Darren Elkins (born May 16, 1984) is an American mixed martial artist signed to the Ultimate Fighting Championship where he fights in the Featherweight division. Elkins is known for his toughness and comeback victories.

Background
Elkins was born in Hobart, Indiana and competed four years in wrestling for Portage High School. Elkins placed seventh in the state of Indiana as a freshman, qualified for the state competition as a sophomore, placed third as a junior, and was a State Champion as a high school senior. Darren also won multiple freestyle state championships as a youth. Elkins then went to college for two years and wrestled at University of Wisconsin Parkside, but did not finish his education at the university nor earn a degree.

Mixed martial arts career

Ultimate Fighting Championship
Elkins made his UFC debut on the preliminary card of UFC on Versus 1, where he defeated Duane Ludwig via TKO after Ludwig suffered a serious ankle injury after being taken down by Elkins in the first round.

His next bout took place on the preliminary card of UFC on Versus 2 against Charles Oliveira. Elkins took Oliveira down early, but his opponent quickly attempted a triangle choke. Oliveira then transitioned to an armbar, which forced Elkins to submit.

Elkins was expected to face touted prospect Edson Barboza on November 20, 2010, at UFC 123, but Elkins was forced from the card with an injury and replaced by Mike Lullo.
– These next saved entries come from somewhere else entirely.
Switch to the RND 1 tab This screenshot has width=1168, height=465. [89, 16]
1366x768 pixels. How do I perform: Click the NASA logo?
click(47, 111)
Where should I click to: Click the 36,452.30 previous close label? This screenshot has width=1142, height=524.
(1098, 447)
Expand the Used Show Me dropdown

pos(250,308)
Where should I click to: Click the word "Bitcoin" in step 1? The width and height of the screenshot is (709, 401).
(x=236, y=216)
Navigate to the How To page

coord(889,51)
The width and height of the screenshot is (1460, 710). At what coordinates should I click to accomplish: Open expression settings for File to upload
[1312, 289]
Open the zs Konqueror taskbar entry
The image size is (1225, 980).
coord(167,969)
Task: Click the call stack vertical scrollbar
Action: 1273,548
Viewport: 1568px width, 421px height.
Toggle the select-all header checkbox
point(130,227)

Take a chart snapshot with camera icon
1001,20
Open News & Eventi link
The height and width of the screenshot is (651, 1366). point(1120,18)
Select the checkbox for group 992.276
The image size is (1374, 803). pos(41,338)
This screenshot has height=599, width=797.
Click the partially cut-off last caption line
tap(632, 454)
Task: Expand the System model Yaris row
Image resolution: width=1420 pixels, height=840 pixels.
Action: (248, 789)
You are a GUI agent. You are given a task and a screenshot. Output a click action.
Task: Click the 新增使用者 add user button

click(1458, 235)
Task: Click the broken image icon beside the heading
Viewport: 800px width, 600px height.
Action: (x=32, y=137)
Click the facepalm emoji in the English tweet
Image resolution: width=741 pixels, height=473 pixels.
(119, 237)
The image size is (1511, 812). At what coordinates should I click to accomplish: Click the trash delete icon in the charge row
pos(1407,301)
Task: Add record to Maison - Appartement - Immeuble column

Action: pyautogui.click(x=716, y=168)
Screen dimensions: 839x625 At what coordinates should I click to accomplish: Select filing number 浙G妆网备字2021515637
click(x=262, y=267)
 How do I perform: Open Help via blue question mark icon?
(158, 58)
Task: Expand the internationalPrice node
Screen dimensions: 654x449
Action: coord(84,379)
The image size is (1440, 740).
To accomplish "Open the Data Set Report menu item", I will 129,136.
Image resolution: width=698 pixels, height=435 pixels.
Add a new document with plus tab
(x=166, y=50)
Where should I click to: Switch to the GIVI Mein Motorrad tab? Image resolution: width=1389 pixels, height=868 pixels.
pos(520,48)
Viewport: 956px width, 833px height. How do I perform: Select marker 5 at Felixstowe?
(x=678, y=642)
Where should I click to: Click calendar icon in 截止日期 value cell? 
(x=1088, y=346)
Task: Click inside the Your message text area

Elkins made his Featherweight debut against world ranked Michihiro Omigawa on June 11, 2011, at UFC 131. He won the fight via unanimous decision.

Elkins won a unanimous decision over Zhang Tiequan on October 8, 2011, at UFC 136. After several failed guillotine attempts from Zhang, Elkins was able to dominate him from top position including at several points mounting him and pounding away with strikes.

Elkins defeated TUF 14 winner Diego Brandão on May 26, 2012, at UFC 146. Elkins utilized his top game with ground and pound to win the second and third rounds, earning him the unanimous decision victory.

Elkins fought fellow featherweight prospect Steven Siler on November 17, 2012, at UFC 154. After dominating the fight for three rounds, Elkins was awarded the unanimous decision victory, moving him to 4–0 at featherweight and 5-1 overall in the UFC.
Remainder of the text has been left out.